= Beginning of Section =

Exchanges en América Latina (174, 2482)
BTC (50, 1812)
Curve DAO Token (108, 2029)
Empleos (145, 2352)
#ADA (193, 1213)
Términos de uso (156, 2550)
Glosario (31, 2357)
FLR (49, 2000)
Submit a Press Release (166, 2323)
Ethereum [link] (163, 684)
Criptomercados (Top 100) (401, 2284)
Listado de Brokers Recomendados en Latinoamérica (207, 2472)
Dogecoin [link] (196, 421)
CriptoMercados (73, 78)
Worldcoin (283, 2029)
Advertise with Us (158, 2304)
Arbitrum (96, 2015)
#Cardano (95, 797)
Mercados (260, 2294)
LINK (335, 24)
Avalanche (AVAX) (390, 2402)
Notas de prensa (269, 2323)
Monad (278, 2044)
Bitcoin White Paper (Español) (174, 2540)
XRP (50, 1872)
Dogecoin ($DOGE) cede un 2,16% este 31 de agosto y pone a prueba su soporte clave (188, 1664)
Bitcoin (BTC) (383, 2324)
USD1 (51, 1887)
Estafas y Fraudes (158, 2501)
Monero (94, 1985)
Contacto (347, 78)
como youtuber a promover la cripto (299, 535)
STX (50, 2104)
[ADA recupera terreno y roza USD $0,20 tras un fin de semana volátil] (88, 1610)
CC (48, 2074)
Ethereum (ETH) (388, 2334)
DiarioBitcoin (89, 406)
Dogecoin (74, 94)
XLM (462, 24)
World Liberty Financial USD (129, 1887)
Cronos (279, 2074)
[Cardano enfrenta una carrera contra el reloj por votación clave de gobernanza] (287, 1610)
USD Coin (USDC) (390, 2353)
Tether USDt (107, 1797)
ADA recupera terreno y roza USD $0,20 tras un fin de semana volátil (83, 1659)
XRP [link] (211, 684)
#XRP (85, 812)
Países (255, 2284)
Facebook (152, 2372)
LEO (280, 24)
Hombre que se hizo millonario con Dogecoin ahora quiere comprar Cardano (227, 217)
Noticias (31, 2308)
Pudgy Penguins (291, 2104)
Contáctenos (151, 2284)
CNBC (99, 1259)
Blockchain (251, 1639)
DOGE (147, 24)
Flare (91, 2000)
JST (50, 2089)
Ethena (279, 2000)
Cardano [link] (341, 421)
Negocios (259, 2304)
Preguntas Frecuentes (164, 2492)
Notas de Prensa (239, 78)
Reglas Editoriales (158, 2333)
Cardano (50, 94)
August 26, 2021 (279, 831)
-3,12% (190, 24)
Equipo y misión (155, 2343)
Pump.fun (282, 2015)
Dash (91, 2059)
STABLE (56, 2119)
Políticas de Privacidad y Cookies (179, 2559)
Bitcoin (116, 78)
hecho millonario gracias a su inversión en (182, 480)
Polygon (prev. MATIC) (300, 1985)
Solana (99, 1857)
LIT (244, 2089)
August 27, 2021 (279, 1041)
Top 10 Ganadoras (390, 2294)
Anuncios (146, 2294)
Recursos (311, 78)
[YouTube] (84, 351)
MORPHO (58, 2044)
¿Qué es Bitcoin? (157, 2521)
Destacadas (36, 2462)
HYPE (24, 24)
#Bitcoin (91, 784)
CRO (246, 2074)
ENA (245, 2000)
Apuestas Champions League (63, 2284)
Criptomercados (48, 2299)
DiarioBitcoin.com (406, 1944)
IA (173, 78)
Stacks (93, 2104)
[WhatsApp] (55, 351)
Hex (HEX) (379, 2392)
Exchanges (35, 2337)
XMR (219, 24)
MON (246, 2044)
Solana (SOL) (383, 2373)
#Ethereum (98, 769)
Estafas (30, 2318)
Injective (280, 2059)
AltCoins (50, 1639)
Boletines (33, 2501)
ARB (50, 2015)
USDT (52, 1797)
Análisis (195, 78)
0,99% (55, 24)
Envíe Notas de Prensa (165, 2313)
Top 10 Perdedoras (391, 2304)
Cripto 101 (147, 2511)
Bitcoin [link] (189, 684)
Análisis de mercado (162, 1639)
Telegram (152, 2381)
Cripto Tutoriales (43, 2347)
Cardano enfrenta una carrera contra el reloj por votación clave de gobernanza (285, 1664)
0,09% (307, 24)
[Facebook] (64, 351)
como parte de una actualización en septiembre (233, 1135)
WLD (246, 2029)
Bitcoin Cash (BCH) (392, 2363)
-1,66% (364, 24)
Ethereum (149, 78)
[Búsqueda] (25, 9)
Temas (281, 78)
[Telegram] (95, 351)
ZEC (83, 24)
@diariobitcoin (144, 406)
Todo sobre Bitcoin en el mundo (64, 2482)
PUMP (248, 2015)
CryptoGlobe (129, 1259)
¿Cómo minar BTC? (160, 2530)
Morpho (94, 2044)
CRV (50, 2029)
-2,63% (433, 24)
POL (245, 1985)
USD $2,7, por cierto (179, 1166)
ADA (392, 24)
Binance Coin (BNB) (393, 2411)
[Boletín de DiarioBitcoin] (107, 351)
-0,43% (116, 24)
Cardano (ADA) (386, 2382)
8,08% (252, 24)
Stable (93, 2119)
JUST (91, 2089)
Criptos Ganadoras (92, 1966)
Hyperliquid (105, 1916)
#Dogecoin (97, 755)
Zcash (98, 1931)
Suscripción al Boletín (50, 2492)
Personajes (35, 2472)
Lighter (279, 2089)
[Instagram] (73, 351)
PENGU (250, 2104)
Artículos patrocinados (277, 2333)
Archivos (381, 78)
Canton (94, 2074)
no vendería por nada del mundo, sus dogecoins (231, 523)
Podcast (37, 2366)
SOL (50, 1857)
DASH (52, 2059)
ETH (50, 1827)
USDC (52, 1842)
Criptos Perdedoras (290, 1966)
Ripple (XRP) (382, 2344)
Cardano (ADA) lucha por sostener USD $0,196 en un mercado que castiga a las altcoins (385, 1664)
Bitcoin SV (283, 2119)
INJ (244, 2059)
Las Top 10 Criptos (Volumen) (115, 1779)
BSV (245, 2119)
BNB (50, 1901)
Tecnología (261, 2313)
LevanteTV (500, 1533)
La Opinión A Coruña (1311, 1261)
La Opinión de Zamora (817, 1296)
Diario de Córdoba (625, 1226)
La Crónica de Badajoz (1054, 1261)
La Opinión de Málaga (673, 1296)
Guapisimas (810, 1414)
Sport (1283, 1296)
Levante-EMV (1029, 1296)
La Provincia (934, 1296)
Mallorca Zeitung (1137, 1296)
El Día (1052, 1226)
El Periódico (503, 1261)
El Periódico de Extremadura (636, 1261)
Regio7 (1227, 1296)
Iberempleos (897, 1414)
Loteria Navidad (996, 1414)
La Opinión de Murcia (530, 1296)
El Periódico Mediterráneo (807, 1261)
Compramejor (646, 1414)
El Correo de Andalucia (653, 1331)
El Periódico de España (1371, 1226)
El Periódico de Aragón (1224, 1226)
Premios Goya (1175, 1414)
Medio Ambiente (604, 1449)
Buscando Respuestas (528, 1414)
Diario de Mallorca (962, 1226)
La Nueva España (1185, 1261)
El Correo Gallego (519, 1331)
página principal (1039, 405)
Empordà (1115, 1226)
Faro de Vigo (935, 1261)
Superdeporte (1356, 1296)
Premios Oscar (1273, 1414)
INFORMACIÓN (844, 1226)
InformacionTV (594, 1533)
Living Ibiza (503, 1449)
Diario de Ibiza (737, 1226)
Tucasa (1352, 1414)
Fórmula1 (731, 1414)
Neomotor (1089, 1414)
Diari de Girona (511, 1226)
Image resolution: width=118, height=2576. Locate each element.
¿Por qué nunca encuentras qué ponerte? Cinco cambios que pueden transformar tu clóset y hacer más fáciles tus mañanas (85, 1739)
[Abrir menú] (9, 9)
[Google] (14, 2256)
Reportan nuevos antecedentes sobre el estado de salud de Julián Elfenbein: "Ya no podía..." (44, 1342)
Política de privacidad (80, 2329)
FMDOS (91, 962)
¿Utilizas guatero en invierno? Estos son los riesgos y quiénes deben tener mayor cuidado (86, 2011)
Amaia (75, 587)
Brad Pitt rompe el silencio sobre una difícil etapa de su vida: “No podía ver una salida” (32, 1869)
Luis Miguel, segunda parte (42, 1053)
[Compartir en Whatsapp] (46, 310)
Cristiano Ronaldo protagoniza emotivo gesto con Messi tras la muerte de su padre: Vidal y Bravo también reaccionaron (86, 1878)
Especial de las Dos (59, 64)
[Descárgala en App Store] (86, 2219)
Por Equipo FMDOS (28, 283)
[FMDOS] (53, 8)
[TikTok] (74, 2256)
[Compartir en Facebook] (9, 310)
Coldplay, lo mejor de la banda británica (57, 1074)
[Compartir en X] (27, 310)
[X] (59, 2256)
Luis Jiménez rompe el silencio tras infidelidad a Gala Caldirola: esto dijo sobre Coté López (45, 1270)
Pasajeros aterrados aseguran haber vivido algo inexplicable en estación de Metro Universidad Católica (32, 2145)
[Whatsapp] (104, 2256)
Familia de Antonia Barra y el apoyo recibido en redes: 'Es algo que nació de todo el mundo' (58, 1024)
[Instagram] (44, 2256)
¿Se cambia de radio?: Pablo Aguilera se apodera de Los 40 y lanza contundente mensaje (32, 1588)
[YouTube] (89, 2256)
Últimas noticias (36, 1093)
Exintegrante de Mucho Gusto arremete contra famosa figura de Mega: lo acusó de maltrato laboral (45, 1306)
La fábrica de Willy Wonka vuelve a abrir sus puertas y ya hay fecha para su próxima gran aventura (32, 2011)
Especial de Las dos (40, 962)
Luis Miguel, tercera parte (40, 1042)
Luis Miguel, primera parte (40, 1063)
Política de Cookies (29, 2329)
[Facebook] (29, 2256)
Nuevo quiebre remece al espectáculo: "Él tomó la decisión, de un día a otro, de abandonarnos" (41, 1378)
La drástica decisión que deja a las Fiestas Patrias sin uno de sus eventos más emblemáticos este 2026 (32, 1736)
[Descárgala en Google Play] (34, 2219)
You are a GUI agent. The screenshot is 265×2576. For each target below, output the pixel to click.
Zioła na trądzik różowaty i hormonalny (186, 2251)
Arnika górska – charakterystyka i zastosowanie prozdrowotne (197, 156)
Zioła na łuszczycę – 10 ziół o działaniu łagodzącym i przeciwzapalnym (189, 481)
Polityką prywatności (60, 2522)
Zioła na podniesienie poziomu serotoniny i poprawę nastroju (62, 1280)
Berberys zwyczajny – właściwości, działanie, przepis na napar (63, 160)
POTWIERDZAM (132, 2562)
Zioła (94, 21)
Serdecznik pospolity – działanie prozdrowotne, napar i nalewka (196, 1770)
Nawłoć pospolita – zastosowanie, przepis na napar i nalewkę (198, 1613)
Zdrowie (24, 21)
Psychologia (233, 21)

= End of Section =

TASK TO COMPLETE:
Beginning at the line with "XLM (462, 24)" and ending at the line with "LEO (280, 24)", reproduce each line of the data above exactly, and add no other lines.

ANSWER BOX:
XLM (462, 24)
World Liberty Financial USD (129, 1887)
Cronos (279, 2074)
[Cardano enfrenta una carrera contra el reloj por votación clave de gobernanza] (287, 1610)
USD Coin (USDC) (390, 2353)
Tether USDt (107, 1797)
ADA recupera terreno y roza USD $0,20 tras un fin de semana volátil (83, 1659)
XRP [link] (211, 684)
#XRP (85, 812)
Países (255, 2284)
Facebook (152, 2372)
LEO (280, 24)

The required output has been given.